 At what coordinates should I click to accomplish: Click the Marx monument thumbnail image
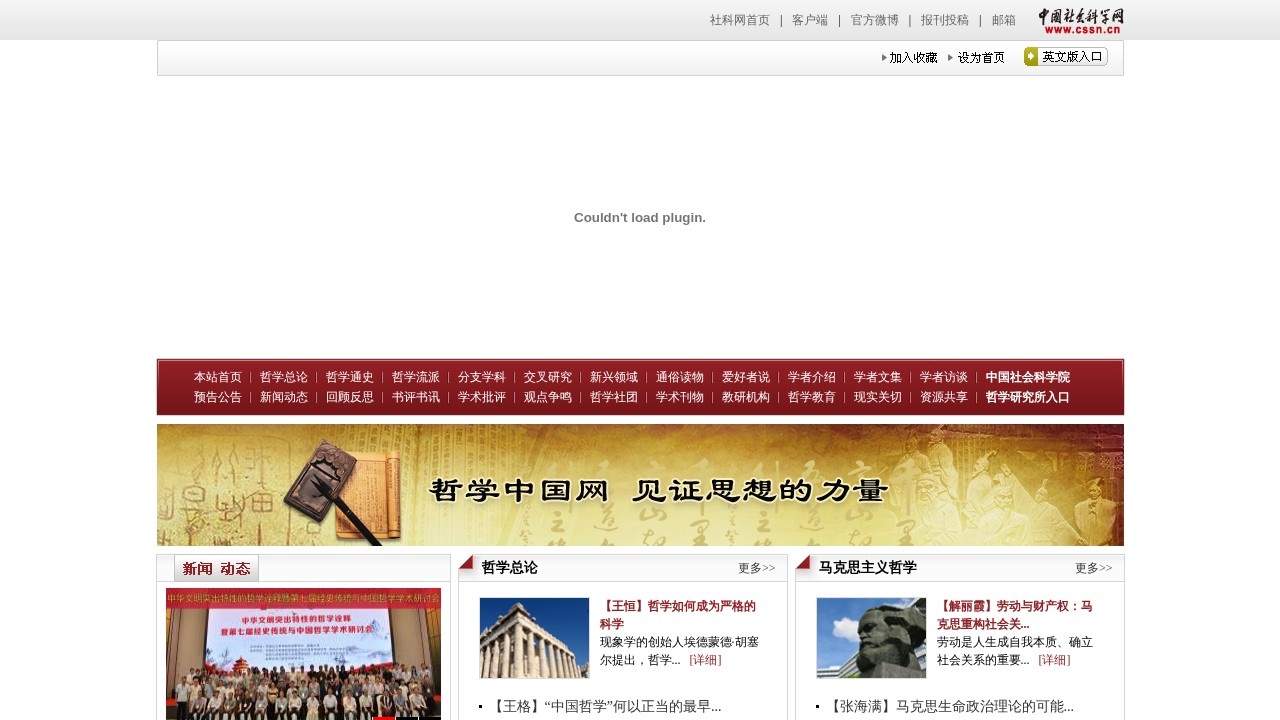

---

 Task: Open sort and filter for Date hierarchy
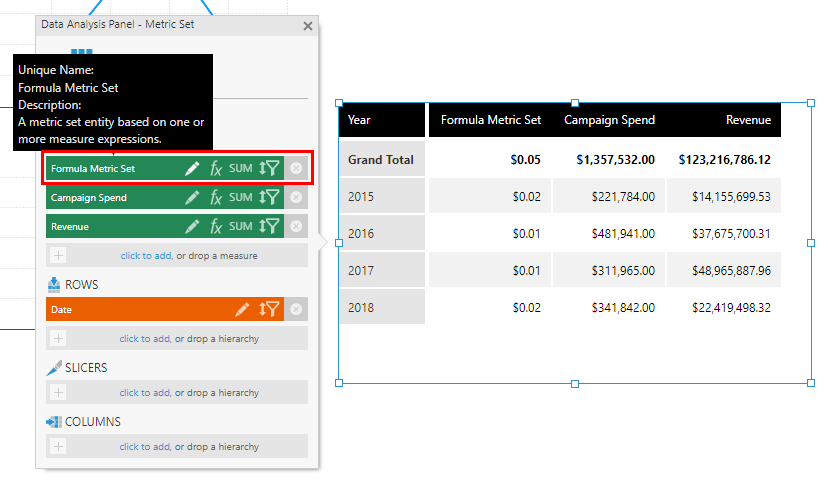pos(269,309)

...

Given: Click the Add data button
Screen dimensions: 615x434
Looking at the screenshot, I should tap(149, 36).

**THE PROBLEM**
Copy all lines of the records that have the string "Click" in them.

**OUTPUT**
 At what coordinates should I click to accomplish: Click the Marx monument thumbnail image
Given: Click the Add data button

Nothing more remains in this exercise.